#### Exercise description
Please rewrite the entries from the line containing "Where should I" through the end of the entries, swapping "account name" for "profile name" and leaving everything else unchanged. Give only those lines, without the pictures.

#### Entries for finding displayed items
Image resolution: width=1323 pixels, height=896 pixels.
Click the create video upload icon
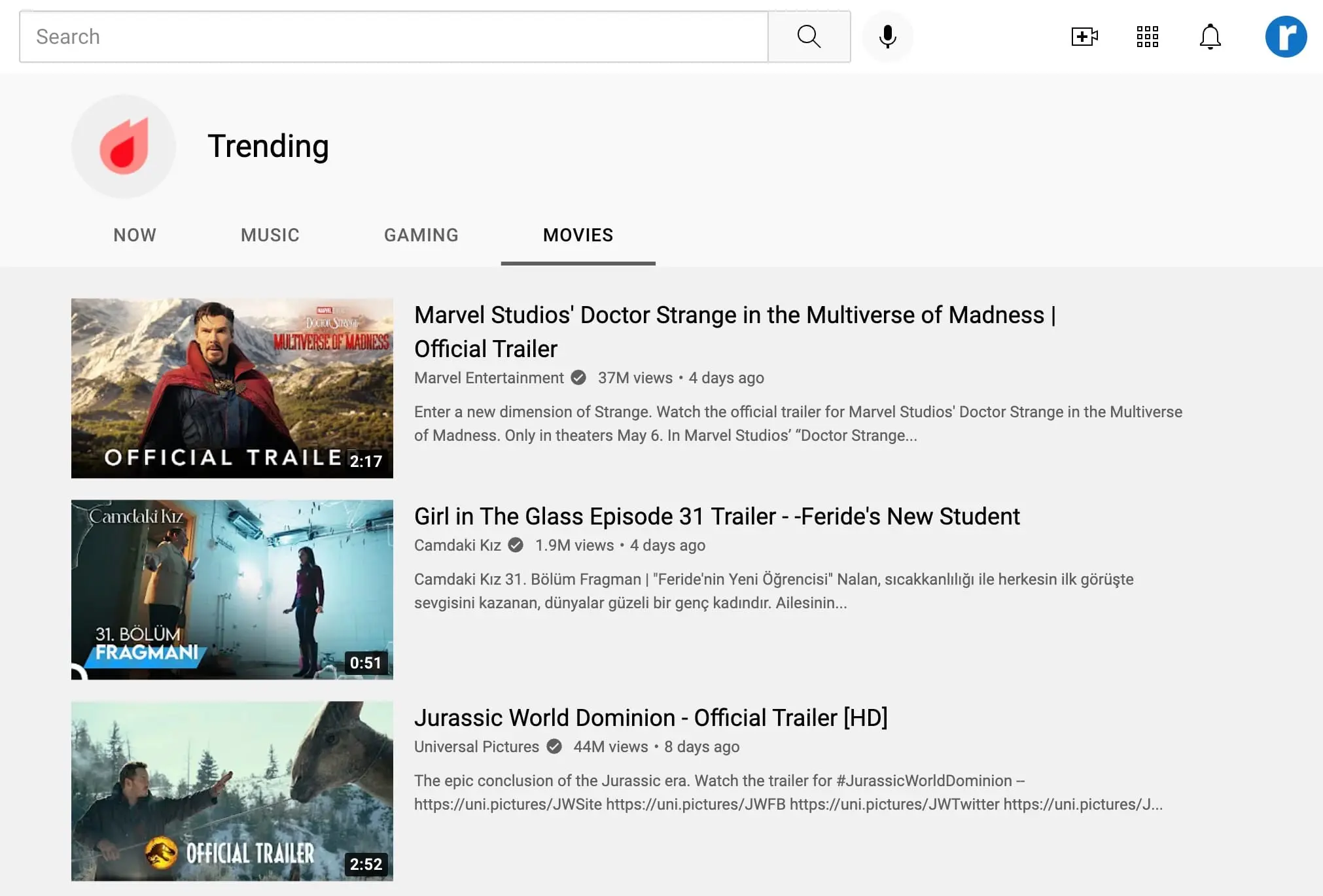pyautogui.click(x=1084, y=36)
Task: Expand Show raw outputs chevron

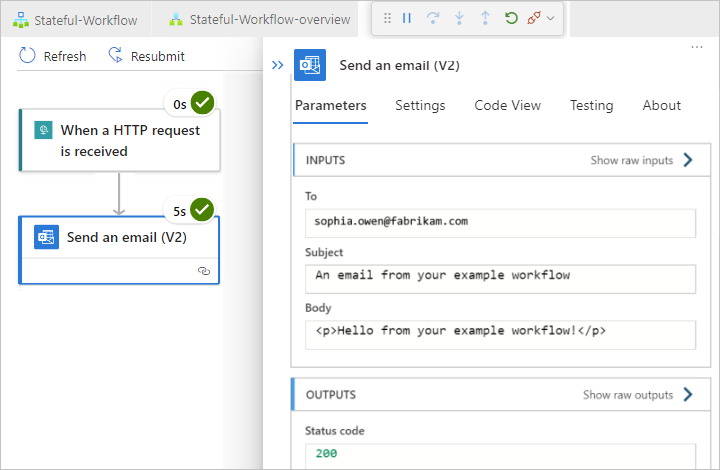Action: (x=687, y=395)
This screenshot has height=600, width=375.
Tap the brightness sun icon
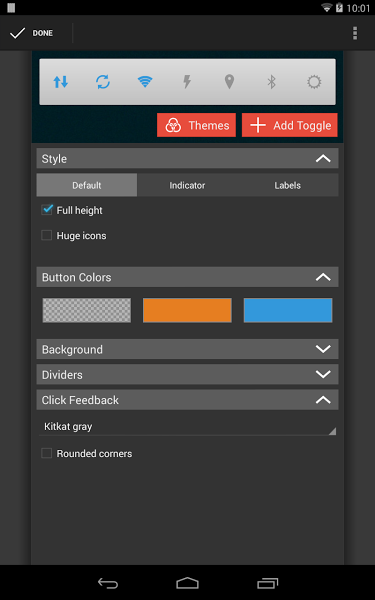point(314,82)
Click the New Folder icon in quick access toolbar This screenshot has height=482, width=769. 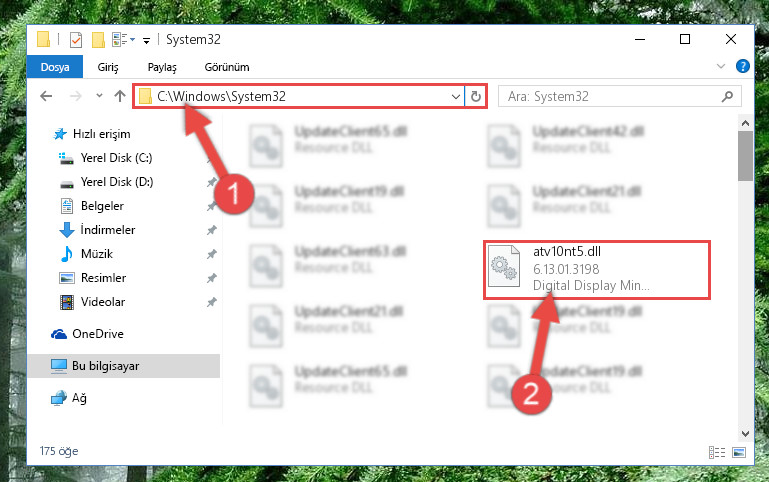98,39
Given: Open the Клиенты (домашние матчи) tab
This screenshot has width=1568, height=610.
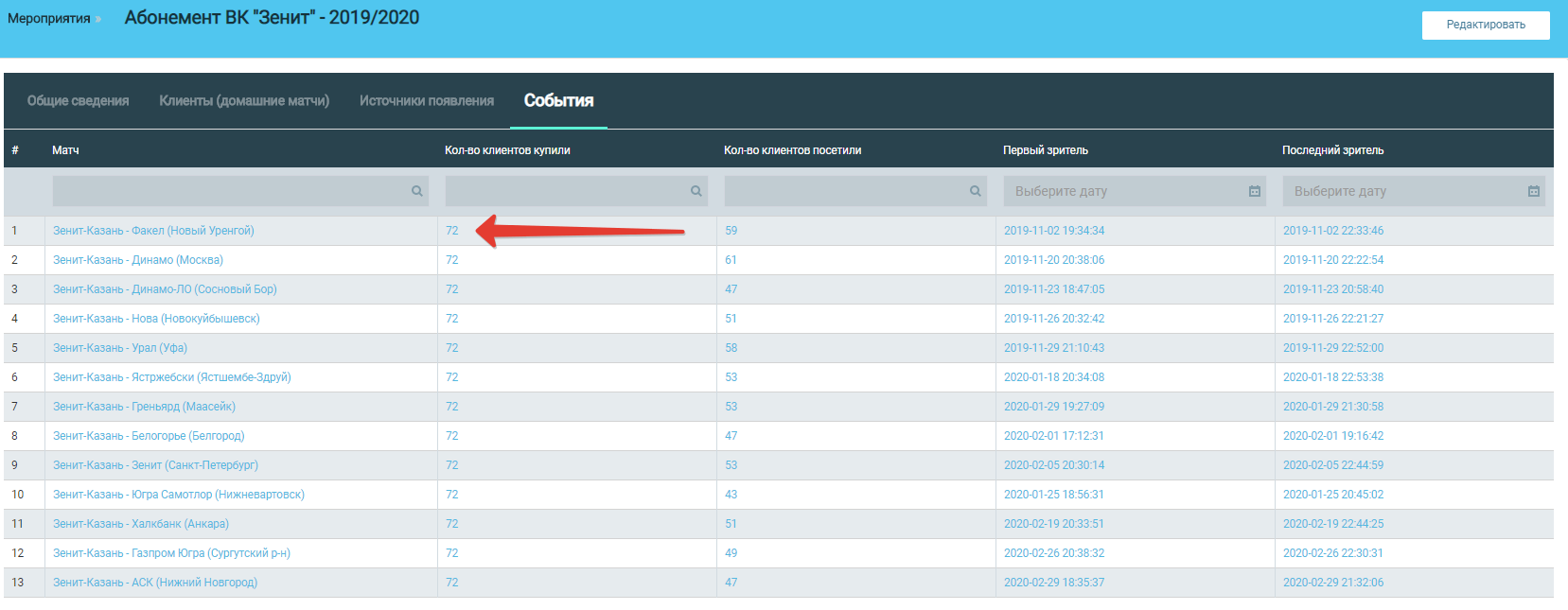Looking at the screenshot, I should (244, 101).
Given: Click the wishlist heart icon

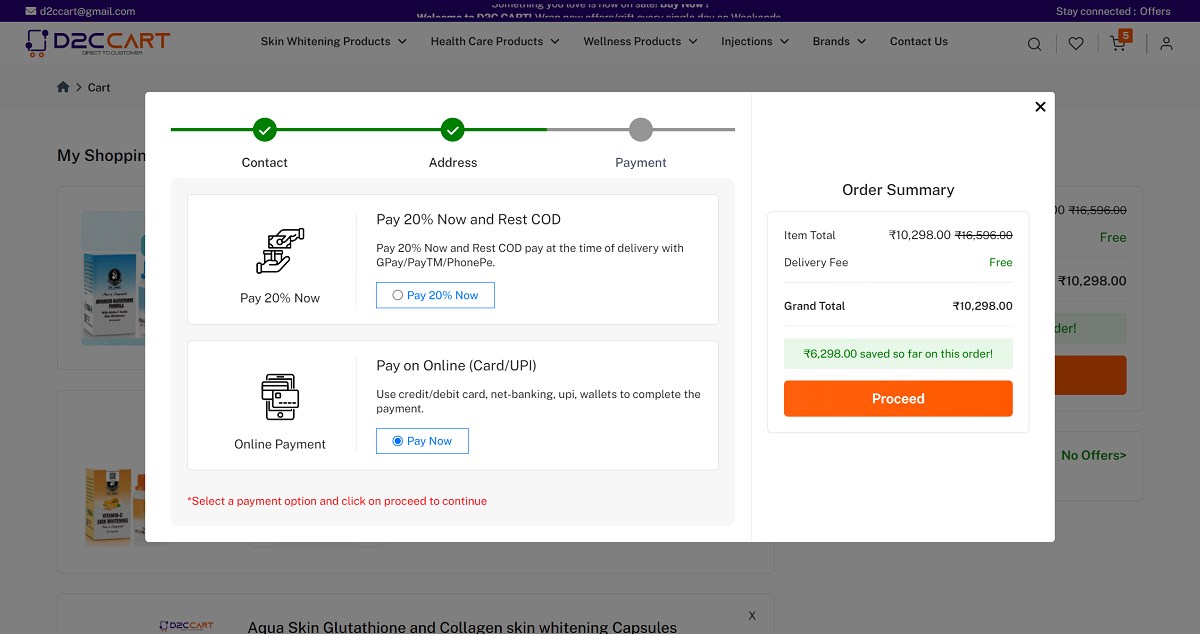Looking at the screenshot, I should click(x=1076, y=43).
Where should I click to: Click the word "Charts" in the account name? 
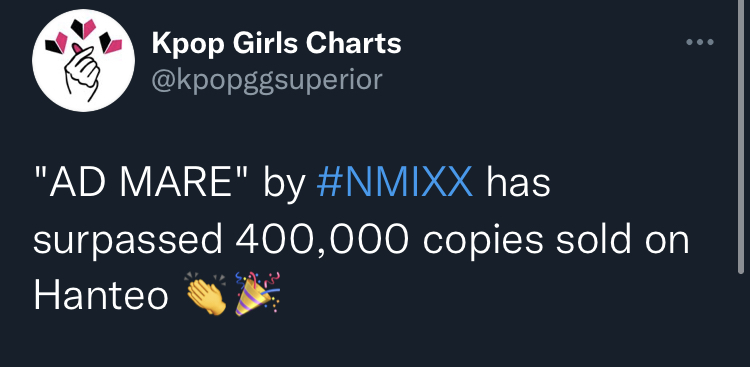353,44
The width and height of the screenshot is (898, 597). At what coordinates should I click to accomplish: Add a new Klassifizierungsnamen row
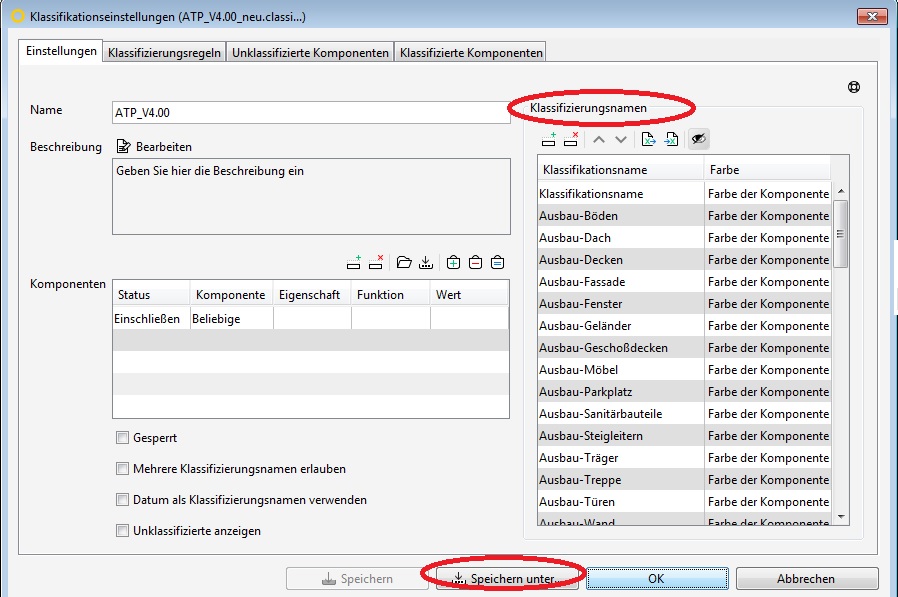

#### Result of the task
Where should I click to: Click the word "Charts" in the profile name? 
353,44
The width and height of the screenshot is (898, 597). At what coordinates should I click to accomplish: Add a new Klassifizierungsnamen row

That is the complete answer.